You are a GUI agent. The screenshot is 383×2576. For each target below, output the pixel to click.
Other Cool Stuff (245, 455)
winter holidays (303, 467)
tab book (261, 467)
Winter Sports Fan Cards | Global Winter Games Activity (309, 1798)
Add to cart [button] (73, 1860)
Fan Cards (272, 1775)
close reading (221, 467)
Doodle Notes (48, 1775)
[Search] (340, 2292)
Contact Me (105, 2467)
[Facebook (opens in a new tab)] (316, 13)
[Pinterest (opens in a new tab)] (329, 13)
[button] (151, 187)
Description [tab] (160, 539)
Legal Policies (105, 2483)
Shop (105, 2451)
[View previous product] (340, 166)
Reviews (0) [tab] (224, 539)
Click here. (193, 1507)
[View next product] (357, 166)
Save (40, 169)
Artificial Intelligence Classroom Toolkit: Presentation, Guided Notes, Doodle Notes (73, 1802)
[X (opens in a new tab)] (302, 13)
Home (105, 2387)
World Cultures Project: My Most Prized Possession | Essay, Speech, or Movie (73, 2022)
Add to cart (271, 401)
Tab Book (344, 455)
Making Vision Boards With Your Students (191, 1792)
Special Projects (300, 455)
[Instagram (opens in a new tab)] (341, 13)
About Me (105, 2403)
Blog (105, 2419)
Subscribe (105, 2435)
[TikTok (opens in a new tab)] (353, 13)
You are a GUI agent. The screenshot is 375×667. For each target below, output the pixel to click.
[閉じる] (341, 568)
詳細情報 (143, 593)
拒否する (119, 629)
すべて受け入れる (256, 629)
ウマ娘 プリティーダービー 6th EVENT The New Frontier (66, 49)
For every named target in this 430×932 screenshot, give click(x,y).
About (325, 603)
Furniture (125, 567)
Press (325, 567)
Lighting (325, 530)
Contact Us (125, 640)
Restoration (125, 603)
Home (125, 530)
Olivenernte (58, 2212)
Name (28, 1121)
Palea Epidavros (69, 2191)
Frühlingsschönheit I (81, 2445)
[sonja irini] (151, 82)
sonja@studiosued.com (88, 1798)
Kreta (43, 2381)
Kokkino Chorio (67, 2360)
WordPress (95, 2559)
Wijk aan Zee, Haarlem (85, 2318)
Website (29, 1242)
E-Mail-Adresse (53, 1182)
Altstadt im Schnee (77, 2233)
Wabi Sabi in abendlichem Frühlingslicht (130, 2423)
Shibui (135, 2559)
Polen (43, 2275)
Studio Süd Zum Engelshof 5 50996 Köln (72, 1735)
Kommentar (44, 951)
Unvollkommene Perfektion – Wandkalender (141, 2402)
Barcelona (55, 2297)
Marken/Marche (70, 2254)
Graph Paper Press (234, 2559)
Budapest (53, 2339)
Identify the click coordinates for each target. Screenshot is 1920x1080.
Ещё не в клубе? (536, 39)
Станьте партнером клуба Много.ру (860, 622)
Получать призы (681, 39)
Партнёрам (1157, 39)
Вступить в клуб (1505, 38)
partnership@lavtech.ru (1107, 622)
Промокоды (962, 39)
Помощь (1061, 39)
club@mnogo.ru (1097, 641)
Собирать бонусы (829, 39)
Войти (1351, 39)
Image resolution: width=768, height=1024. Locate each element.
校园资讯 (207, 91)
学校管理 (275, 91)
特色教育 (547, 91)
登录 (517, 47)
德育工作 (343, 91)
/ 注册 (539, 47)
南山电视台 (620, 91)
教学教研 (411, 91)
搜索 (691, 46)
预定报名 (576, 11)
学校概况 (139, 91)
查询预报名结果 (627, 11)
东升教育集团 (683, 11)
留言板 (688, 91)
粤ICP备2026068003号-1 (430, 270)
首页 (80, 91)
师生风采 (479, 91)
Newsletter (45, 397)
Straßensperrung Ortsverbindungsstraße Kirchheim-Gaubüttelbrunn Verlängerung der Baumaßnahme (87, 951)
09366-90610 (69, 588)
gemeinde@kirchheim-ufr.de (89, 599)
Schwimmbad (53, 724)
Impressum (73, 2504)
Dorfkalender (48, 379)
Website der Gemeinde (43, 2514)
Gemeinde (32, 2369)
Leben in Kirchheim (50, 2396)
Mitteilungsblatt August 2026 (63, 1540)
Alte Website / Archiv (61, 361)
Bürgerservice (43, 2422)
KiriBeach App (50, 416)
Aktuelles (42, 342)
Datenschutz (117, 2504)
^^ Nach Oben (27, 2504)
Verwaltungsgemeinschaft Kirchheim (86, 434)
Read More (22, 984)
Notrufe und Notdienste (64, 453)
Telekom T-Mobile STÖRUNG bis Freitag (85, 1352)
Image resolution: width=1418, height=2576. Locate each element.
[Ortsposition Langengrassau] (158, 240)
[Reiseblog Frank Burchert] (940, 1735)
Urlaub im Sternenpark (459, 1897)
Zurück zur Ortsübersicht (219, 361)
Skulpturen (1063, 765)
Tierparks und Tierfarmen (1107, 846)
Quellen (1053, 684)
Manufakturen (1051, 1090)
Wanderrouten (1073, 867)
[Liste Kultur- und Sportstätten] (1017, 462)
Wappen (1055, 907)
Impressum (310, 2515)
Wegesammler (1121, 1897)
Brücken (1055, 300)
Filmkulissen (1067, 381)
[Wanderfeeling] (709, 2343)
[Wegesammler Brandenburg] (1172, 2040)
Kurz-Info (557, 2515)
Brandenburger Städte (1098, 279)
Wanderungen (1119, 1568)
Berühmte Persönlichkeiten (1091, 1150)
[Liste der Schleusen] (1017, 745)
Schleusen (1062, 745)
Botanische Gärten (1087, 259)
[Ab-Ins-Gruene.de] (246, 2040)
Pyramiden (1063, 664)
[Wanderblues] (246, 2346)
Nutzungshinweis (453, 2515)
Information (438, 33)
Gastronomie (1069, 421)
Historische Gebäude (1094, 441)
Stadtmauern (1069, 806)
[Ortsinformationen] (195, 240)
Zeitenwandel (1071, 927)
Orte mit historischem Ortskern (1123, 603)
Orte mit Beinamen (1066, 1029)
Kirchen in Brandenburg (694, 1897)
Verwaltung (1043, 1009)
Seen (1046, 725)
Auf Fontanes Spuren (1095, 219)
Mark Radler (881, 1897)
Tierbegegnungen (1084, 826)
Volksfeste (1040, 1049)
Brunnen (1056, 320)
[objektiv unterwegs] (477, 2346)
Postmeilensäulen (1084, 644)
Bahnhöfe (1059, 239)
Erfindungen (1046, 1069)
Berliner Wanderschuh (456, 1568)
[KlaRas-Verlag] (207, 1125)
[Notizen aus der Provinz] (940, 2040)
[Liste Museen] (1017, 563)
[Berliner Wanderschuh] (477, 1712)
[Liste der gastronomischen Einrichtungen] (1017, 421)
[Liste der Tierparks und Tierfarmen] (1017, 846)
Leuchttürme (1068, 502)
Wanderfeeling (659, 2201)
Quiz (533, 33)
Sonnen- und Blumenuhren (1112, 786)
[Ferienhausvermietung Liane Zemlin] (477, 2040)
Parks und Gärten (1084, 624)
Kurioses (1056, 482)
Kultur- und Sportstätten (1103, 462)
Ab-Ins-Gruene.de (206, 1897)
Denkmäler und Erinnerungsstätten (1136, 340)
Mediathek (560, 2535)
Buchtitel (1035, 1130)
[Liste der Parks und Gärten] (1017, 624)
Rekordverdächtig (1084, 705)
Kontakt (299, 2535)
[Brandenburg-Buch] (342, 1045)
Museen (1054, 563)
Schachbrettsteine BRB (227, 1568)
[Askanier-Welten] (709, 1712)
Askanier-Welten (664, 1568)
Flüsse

※ ※ ※

-- Exercise instructions --
Each line from the top of the material above, through the one that contains "Altstadt im Schnee (77, 2233)", should be restated word for word.

-- Response to the exercise --
You are a GUI agent. The screenshot is 383×2576. For each target below, output the pixel to click.
Other Cool Stuff (245, 455)
winter holidays (303, 467)
tab book (261, 467)
Winter Sports Fan Cards | Global Winter Games Activity (309, 1798)
Add to cart [button] (73, 1860)
Fan Cards (272, 1775)
close reading (221, 467)
Doodle Notes (48, 1775)
[Search] (340, 2292)
Contact Me (105, 2467)
[Facebook (opens in a new tab)] (316, 13)
[Pinterest (opens in a new tab)] (329, 13)
[button] (151, 187)
Description [tab] (160, 539)
Legal Policies (105, 2483)
Shop (105, 2451)
[View previous product] (340, 166)
Reviews (0) [tab] (224, 539)
Click here. (193, 1507)
[View next product] (357, 166)
Save (40, 169)
Artificial Intelligence Classroom Toolkit: Presentation, Guided Notes, Doodle Notes (73, 1802)
[X (opens in a new tab)] (302, 13)
Home (105, 2387)
World Cultures Project: My Most Prized Possession | Essay, Speech, or Movie (73, 2022)
Add to cart (271, 401)
Tab Book (344, 455)
Making Vision Boards With Your Students (191, 1792)
Special Projects (300, 455)
[Instagram (opens in a new tab)] (341, 13)
About Me (105, 2403)
Blog (105, 2419)
Subscribe (105, 2435)
[TikTok (opens in a new tab)] (353, 13)
You are a GUI agent. The screenshot is 375×667. For each target below, output the pixel to click.
[閉じる] (341, 568)
詳細情報 (143, 593)
拒否する (119, 629)
すべて受け入れる (256, 629)
ウマ娘 プリティーダービー 6th EVENT The New Frontier (66, 49)
For every named target in this 430×932 screenshot, give click(x,y).
About (325, 603)
Furniture (125, 567)
Press (325, 567)
Lighting (325, 530)
Contact Us (125, 640)
Restoration (125, 603)
Home (125, 530)
Olivenernte (58, 2212)
Name (28, 1121)
Palea Epidavros (69, 2191)
Frühlingsschönheit I (81, 2445)
[sonja irini] (151, 82)
sonja@studiosued.com (88, 1798)
Kreta (43, 2381)
Kokkino Chorio (67, 2360)
WordPress (95, 2559)
Wijk aan Zee, Haarlem (85, 2318)
Website (29, 1242)
E-Mail-Adresse (53, 1182)
Altstadt im Schnee (77, 2233)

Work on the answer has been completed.